Your instructions
Reproduce the listing from the line containing "Task: Select the" through the end of the listing, replacing "toolbar" with "tool strip" and leaving all else unchanged. Omit the pictures from your answer.
·····
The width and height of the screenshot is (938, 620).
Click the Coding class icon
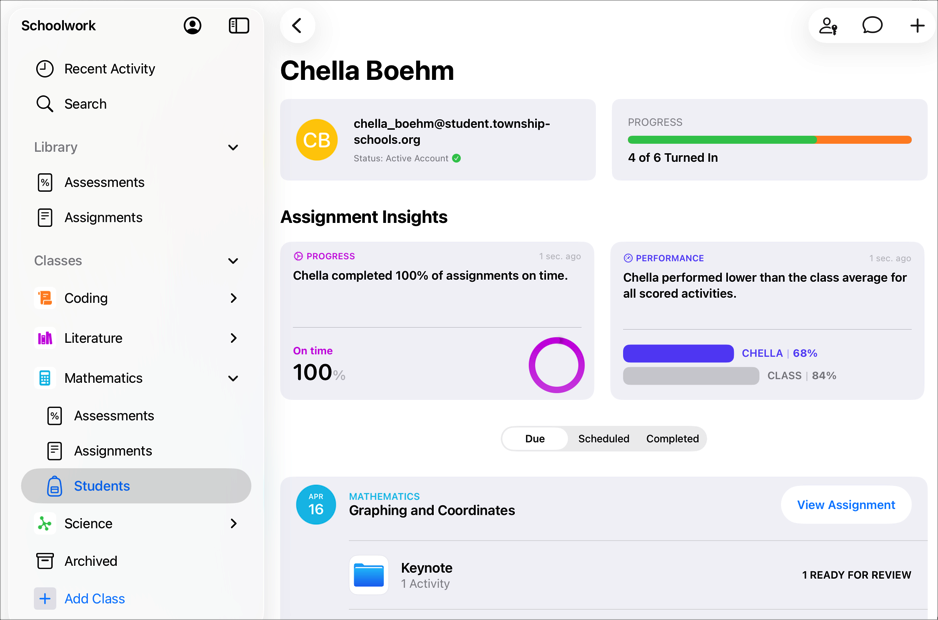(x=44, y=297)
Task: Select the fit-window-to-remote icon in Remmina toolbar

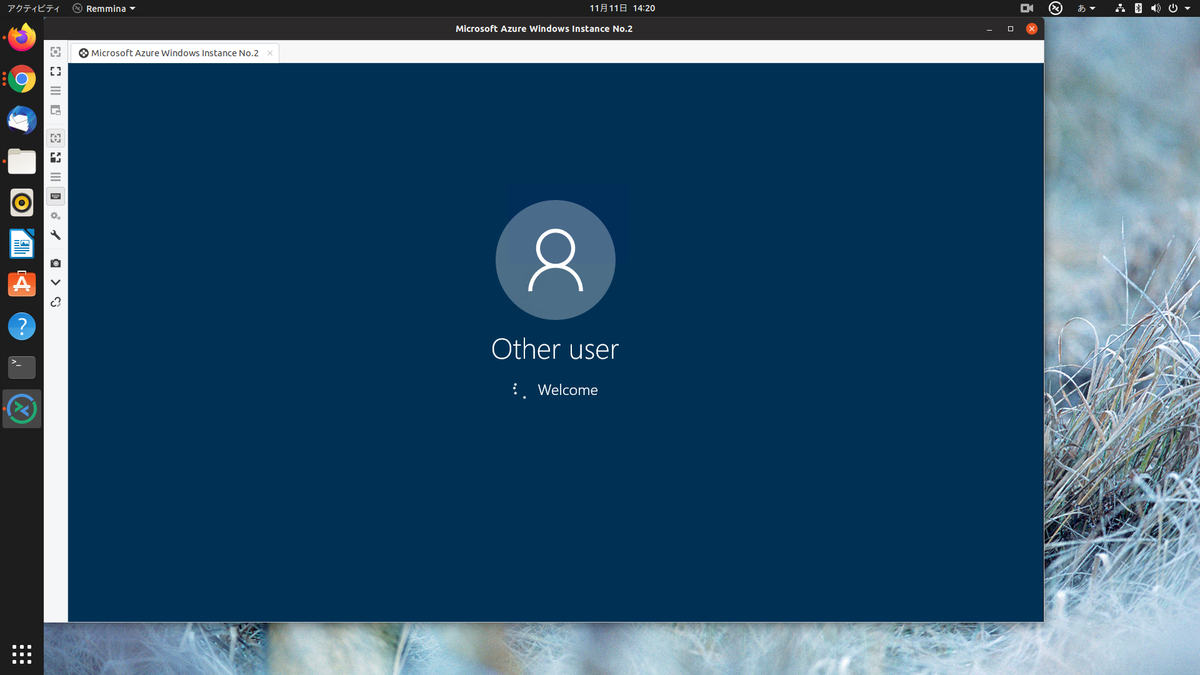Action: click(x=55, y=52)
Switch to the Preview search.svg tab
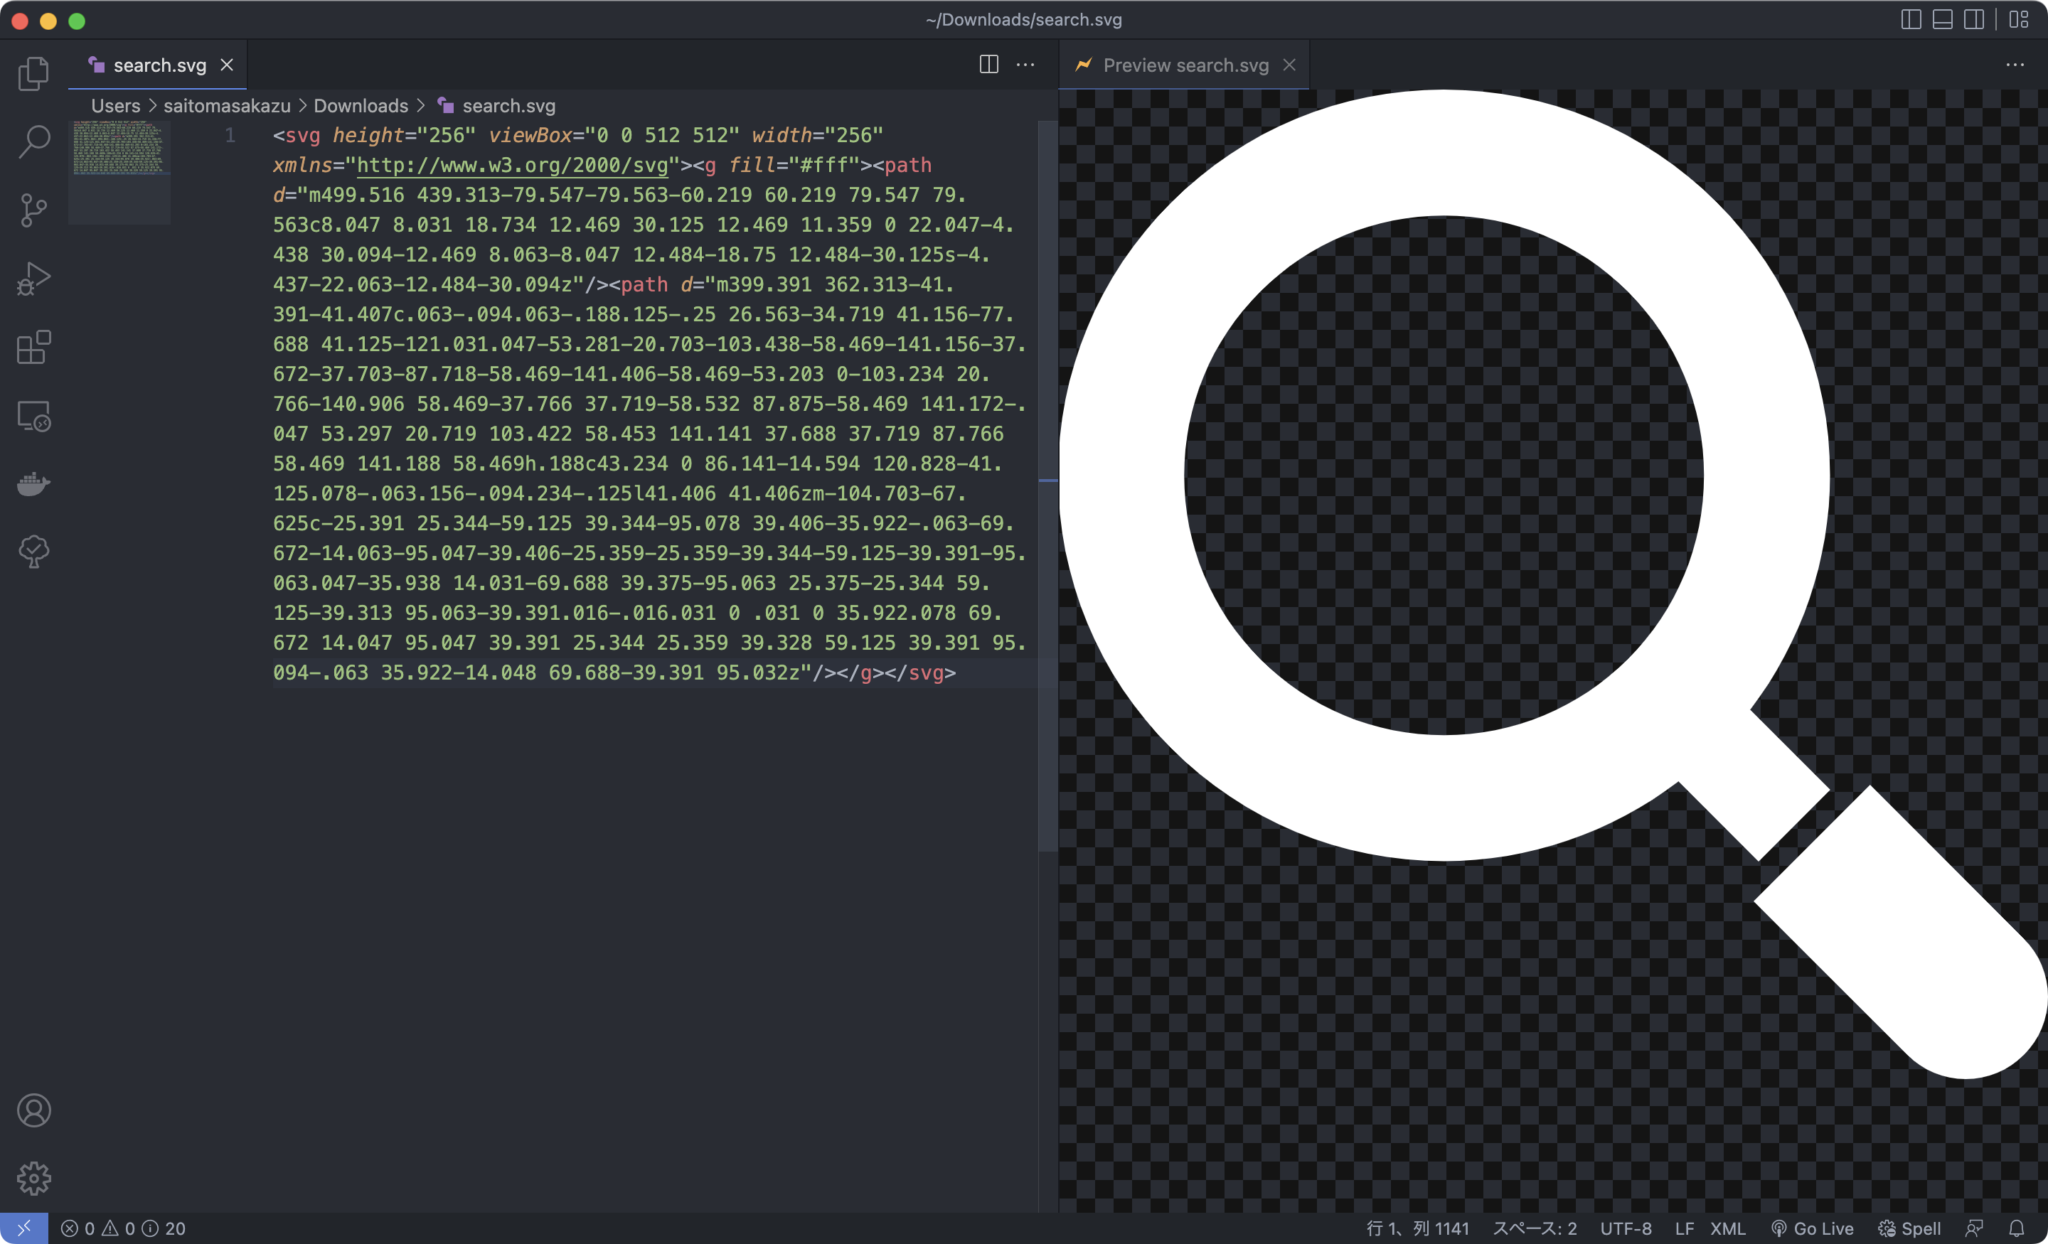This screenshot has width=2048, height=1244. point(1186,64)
·····
Output of the task
Task: Select the fit-window-to-remote icon in Remmina tool strip

Action: click(x=55, y=52)
Switch to the Preview search.svg tab
This screenshot has width=2048, height=1244. point(1186,64)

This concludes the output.